Macrophage dysfunction is the crucial central issue in atherosclerosis, the ultimately fatal buildup of fatty lesions in blood vessel walls. Macrophages are the innate immune cells responsible for clearing out inappropriate lipid deposition in blood vessel walls, returning those lipids to the bloodstream. With age, rising levels of inflammatory signaling and toxic, oxidized lipids cause macrophages to falter at this task. Macrophages in the vicinity of growing atherosclerotic lesions become inflammatory foam cells and die, adding to the lesion while attracting more macrophages to the same fate.

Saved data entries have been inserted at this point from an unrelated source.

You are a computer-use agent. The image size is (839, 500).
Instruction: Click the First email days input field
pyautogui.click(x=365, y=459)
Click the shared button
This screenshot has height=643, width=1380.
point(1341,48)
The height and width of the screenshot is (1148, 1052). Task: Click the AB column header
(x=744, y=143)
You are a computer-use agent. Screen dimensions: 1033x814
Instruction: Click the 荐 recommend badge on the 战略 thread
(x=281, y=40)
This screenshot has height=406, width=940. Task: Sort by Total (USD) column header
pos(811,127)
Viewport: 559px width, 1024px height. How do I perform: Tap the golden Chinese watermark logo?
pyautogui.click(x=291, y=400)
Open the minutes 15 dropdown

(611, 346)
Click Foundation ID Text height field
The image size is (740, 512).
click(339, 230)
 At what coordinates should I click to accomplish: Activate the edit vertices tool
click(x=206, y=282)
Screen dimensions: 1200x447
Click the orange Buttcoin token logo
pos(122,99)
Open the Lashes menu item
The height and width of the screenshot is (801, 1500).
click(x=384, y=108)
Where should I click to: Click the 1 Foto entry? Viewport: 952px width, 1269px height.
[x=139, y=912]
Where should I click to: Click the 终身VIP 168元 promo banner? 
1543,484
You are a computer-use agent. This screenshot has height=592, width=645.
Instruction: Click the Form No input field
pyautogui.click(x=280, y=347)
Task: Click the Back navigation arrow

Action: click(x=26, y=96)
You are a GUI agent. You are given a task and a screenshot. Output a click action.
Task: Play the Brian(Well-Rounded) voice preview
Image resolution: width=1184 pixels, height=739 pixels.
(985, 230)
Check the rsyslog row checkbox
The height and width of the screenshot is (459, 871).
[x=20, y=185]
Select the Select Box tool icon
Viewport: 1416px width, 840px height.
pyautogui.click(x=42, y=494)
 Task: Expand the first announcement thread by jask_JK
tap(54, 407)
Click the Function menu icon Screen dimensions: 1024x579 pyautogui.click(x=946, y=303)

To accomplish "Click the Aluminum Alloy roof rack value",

The best approach to a cure for atherosclerosis is to intervene in macrophage function, but this is so far an underfunded and underappreciated part of the field. If macrophages can be made resilient to the factors that force them into dysfunction, then they should return to the task at hand, functioning as they did in youth, and reverse the development of atherosclerotic lesions. There are, unfortunately, few research programs focused on this goal, and only a couple of biotech companies (such as Underdog Pharmaceuticals and Repair Biotechnologies) undertaking relevant preclinical programs. So it is always interesting to see a greater diversity of progress on this front, even if the work here appears to be somewhat removed from the root causes of macrophage dysfunction, and is focused on downstream issues within cell metabolism.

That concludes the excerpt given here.